Activistes, militants, simples manifestants et plusieurs fonctionnaires sont en ce moment sous mandat de dépôt pour des affaires qui ne nécessitent nullement de telles procédures de détention.
Depuis la chute du clan présidentiel, tous ceux qui franchissent la porte des chambres d’accusation ne sortent que pour atterrir au pénitencier d’El Harrach. Les juges d’instruction et les procureurs de la république adoptent à chaque fois la même décision à l’encontre de toutes les personnes qui ont eu le malheur de comparaître devant eux dans des affaires de corruption et de dilapidation des deniers publics.
Le petit fonctionnaire est placé sur le même pied d’égalité avec l’oligarque puissant et milliardaire ou l’ex-ministre et haut responsable du régime Bouteflika. Un amalgame dangereux qui suscite aujourd’hui la colère des juristes et avocats algériens. Dans les pays qui se respectent, les services de sécurité sont censés mener des enquêtes pour identifier les véritables acteurs des opérations douteuses et seulement les vrais acteurs de ces scandales de corruption.
Mais chez-nous en Algérie, les services de sécurité décident au préalable qui est coupable et qui ne l’est pas. Comment un simple gendarme peut-il auditionner aussi rapidement et hâtivement un cadre d’Etat spécialisé en finances ou dans les marchés publics alors qu’il lui faut des notions très sérieuses de ces domaines complexes qui exigent un niveau élevé d’expertise.
Des expertises sur lesquelles doivent se baser tous les procureurs et tous ces juges qui établissent des constats d’inculpation dans les différents dossiers qui transitent par leurs bureaux sans même prendre le soin de recourir aux experts des secteurs sur lesquels les autorités judiciaires mènent en ce moment des enquêtes pour des faits de corruption.
Malgré ce manque flagrant d’expertise et de maîtrise des paramètres techniques des dossiers économiques, les magistrats se permettent sans aucune conscience d’incarcérer injustement de nombreuses personnes sans respecter le sacro-saint principe de la présomption d’innocence.
Force est, par ailleurs, de constater que les magistrats algériens manquent cruellement de charisme pour pouvoir contredire les directives qui leur parviennent d’en haut pour traiter les dossiers de corruption qui font l’actualité.

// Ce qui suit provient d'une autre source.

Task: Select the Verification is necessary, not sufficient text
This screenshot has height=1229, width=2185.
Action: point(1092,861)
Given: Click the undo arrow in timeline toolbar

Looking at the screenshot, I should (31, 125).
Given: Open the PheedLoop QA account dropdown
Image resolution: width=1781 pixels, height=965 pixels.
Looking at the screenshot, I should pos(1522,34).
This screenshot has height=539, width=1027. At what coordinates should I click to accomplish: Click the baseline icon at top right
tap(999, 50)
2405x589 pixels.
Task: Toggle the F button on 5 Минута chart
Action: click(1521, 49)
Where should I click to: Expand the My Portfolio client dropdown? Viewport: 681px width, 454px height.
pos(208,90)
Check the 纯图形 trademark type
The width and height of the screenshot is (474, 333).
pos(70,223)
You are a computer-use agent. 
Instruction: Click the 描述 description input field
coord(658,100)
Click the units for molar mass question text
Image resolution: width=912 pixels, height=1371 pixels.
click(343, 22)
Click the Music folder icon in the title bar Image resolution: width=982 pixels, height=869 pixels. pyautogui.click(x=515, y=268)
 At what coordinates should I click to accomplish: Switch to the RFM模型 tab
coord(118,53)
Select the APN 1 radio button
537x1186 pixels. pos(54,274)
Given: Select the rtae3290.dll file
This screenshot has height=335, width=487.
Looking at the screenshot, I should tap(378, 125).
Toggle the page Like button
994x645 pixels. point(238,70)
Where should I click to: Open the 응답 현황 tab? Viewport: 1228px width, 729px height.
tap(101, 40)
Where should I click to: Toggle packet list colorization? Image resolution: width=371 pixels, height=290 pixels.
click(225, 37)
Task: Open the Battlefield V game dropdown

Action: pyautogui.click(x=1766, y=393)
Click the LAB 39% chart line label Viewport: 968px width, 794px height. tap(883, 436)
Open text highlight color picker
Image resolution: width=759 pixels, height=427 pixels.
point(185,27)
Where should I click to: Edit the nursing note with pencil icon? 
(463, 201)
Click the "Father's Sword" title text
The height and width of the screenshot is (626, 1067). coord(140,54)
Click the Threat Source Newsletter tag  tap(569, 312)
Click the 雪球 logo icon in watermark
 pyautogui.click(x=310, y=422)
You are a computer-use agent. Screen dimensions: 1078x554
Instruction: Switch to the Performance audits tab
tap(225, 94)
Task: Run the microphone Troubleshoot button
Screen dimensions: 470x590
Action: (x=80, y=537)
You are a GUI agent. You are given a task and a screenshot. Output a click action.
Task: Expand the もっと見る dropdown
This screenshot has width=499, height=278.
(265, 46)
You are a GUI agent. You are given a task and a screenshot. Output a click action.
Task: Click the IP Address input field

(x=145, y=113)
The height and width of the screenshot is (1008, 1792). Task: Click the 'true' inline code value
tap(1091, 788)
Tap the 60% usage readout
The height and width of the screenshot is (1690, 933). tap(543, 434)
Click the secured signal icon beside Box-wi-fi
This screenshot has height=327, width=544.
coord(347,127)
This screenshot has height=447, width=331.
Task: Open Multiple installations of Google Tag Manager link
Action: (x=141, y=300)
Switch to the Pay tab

Des directives politiques en relation avec une volonté de satisfaire très rapidement le Hirak sans tenir compte de l’impératif de mener des investigations approfondies avant d’inculper les uns et de condamner à la prison les autres.
Encadrés par les services de sécurité dans le sillage d’un grand rassemblement organisé près du tribunal de Sidi M’hamed à Alger, quelques avocats n’ont pas raté l’occasion de laisser un petit mot sur le pare-brise de la voiture de l’un des juges d’instruction de ce tribunal par lequel passe tous les dossiers les plus lourds de la corruption et malversations financières du pays : « Si vous ne voulez pas vous libérez, libérez au moins les innocents et soyez digne de vos serments ».